I wonder if we need to have an AGM in this style at all? Why not make Members day just that? A chance to celebrate those who have contributed, an opportunity for networking and a chance to hear about interesting developments across the profession. Realistically AGM is not the place to have debates about sub rates and so on. These things are nearly always going to be sorted in advance (and with the input of members elected to represent others) so why pretend their is debate?

Nigel Macartney

Very good blog, Phil. I think a growing number of current CILIP councillors also believe we must ring the changes for the AGM and I write as the Chair of Council! The present format has served its purpose but now we need to reflect the wishes of the membership as expressed widely in the "new media" and Defining Our Professional Future. However, we do need the AGM for all sorts of reasons (legal as well as others) and ....if we didn't hold it there would be a great deal more than mild criticism! However, there is now a chance for a re-think on how more can participate in what can be a highly informed and democratic organisation. I shall be raising this topic at the next meeting of Council and encouraging its members to read this blog and the comments. Nigel Macartney

Penny Simmonds

Perhaps the awards and celebration of members achievemnts could be linked to a conference e.g Umbrella ? This might attract some media attention too. These fantastic achievements deserve promotion to the wider world which hopefully could help to raise the profile of the profession.

Would more people be able to attend the AGM if it was held in the evening perhaps and live streamed to those who couldn't?

Penny ( CILIP Training and Development)

Diana Nutting

Yes the AGM is boring - and I've been to a few. I'm no longer on Council and didn't go to this year's members' day, so I didn't realise that the morning sessions of exhibitions and free presenations were no longer happening. If I had been on Council I'd have fought tooth and nail to keep them. They were great.
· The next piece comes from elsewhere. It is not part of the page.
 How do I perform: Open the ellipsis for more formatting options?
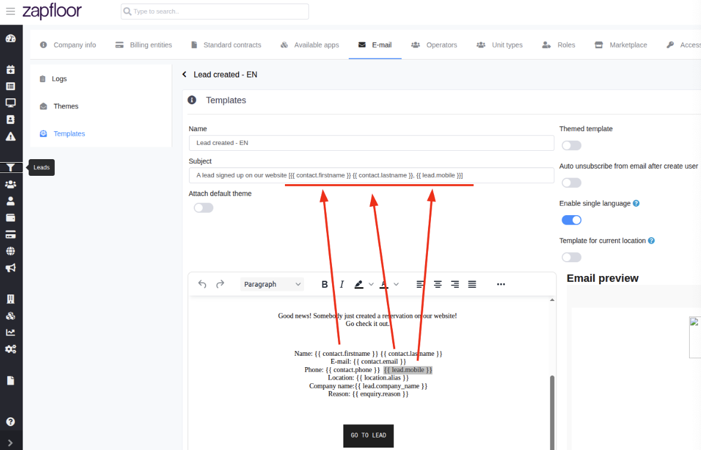[x=501, y=284]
As for SOAS and the afternoon format, it seems to me that that is all part of CILIP's unfortunate "academic" culture, which also pervaded Council in my time where there were interminable discussions on things which would be decided in minutes in a business environment.
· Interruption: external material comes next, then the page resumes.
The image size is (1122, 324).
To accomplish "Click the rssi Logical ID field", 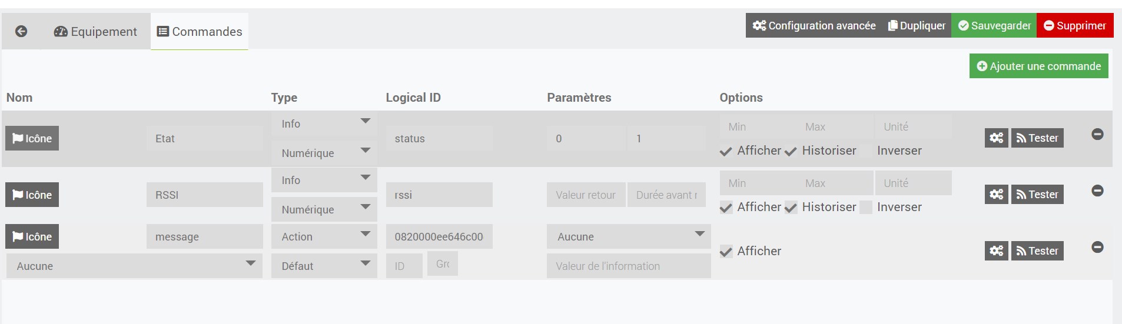I will tap(439, 195).
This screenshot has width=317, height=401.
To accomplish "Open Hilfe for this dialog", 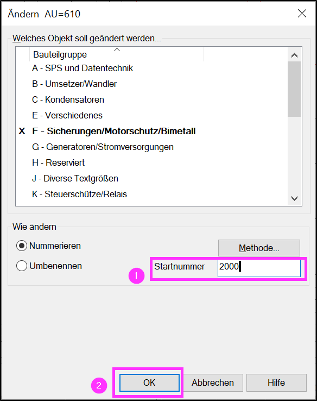I will click(x=276, y=383).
And yes, CILIP is cliquy. The trouble is that people who are in a clique don't always realise the impression they are giving, and also find it difficult to look beyond the clique. I shall continue to rant on about this, as I did on Council till it gets through. Until CILIP engages with people who do information jobs, including knowledge managment, in the private sector, membership will continue to decline, because that's where the growth is, that's where the energy is, and that's where organisations like SLA and the British Computer Society are gaining members because CILIP likes its comfort zone.